Les États-Unis d’Amérique ont publié une déclaration d’une rare fermeté concernant la guerre dans l’Est de la République démocratique du Congo.
Selon Washington, les Forces de défense rwandaises (RDF) ne se limiteraient pas à un appui indirect : elles auraient fourni un soutien opérationnel direct au mouvement rebelle M23.
Des accusations détaillées
Dans leur communication officielle, les autorités américaines affirment que :
• Les RDF ont introduit sur le champ de bataille des équipements militaires avancés, notamment :
• des systèmes de brouillage GPS ;
des matériels de défense antiaérienne ;
des drones ;
• divers équipements militaires supplémentaires.

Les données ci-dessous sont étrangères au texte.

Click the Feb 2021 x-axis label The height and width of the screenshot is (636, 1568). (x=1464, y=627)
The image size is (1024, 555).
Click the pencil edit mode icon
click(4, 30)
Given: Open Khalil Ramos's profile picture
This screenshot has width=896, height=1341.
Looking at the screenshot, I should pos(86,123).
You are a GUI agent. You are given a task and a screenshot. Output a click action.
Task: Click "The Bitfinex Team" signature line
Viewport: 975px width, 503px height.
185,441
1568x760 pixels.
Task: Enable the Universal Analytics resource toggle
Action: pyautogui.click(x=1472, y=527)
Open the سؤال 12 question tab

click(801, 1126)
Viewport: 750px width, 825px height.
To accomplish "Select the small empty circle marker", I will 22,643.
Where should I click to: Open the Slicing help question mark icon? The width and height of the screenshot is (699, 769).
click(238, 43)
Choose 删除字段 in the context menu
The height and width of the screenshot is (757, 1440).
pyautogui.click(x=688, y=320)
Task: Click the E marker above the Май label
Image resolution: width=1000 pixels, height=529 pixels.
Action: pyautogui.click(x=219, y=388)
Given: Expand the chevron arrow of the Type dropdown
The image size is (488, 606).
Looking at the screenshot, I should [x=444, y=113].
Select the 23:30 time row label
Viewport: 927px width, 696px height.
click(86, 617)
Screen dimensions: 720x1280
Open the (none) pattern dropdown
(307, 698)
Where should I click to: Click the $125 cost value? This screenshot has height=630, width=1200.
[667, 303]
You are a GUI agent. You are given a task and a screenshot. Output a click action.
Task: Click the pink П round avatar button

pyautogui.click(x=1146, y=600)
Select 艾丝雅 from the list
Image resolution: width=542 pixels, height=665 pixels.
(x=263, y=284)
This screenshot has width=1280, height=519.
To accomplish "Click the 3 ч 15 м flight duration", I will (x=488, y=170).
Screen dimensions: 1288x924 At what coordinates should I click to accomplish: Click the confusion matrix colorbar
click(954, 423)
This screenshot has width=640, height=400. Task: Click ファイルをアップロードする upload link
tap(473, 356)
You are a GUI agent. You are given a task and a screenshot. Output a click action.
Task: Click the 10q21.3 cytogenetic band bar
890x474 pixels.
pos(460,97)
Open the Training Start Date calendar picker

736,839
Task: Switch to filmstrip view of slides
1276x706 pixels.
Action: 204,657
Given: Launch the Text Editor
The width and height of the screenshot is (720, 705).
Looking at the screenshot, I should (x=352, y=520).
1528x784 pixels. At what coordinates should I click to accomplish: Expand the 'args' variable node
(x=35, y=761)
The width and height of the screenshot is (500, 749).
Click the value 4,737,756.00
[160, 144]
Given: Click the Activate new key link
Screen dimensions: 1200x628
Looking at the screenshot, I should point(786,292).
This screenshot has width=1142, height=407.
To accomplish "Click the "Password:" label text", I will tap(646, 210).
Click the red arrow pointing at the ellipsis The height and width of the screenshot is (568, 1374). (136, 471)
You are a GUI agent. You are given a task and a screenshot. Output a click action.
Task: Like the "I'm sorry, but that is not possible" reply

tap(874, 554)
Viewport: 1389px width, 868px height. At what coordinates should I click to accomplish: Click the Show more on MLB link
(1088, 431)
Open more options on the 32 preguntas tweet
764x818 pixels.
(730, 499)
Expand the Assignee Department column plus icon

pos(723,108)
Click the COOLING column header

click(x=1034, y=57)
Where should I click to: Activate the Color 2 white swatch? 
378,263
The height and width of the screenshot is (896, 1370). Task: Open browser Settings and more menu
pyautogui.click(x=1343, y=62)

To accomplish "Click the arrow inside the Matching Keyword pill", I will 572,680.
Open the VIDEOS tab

Des milliers de soldats rwandais seraient déployés à travers l’Est congolais, participant activement aux opérations de combat.
Les RDF faciliteraient le contrôle territorial exercé par le M23 dans certaines zones stratégiques.
L’armée rwandaise assurerait également la formation des combattants du M23 dans des centres militaires au Rwanda.
Elle soutiendrait les efforts de recrutement du mouvement, y compris parmi des réfugiés.
Une prise de position diplomatique lourde de conséquences
Ces accusations publiques constituent un durcissement majeur du discours américain. Jusqu’ici, Washington évoquait des préoccupations et appelait à la désescalade. Désormais, le ton est affirmatif et documenté.
Cette déclaration intervient dans un contexte marqué par :
• Des sanctions ciblées contre des responsables militaires rwandais ;
• Une pression diplomatique accrue sur Kigali ;
• Une intensification des combats dans le Nord-Kivu.
Répercussions régionales
Si ces accusations sont maintenues et suivies d’actions supplémentaires, plusieurs impacts sont à anticiper :
• Isolement diplomatique accru du Rwanda sur la scène internationale ;
• Renforcement de la position diplomatique de Kinshasa ;
• Risque d’escalade militaire si les tensions ne sont pas contenues.
Le président rwandais Paul Kagame n’a pas encore réagi publiquement à cette déclaration spécifique. De son côté, le président congolais Félix Tshisekedi continue d’appeler à la fin des ingérences étrangères dans l’Est du pays.
Un moment charnière
Cette déclaration américaine marque un tournant : le conflit du Kivu n’est plus seulement un dossier régional, mais un enjeu géopolitique international clairement assumé par Washington.
La question désormais centrale est la suivante : ces accusations conduiront-elles à une désescalade sous pression internationale ou ouvriront-elles une nouvelle phase de confrontation diplomatique et militaire dans la région des Grands Lacs ?
Les prochaines décisions de Washington et de Kigali seront déterminantes.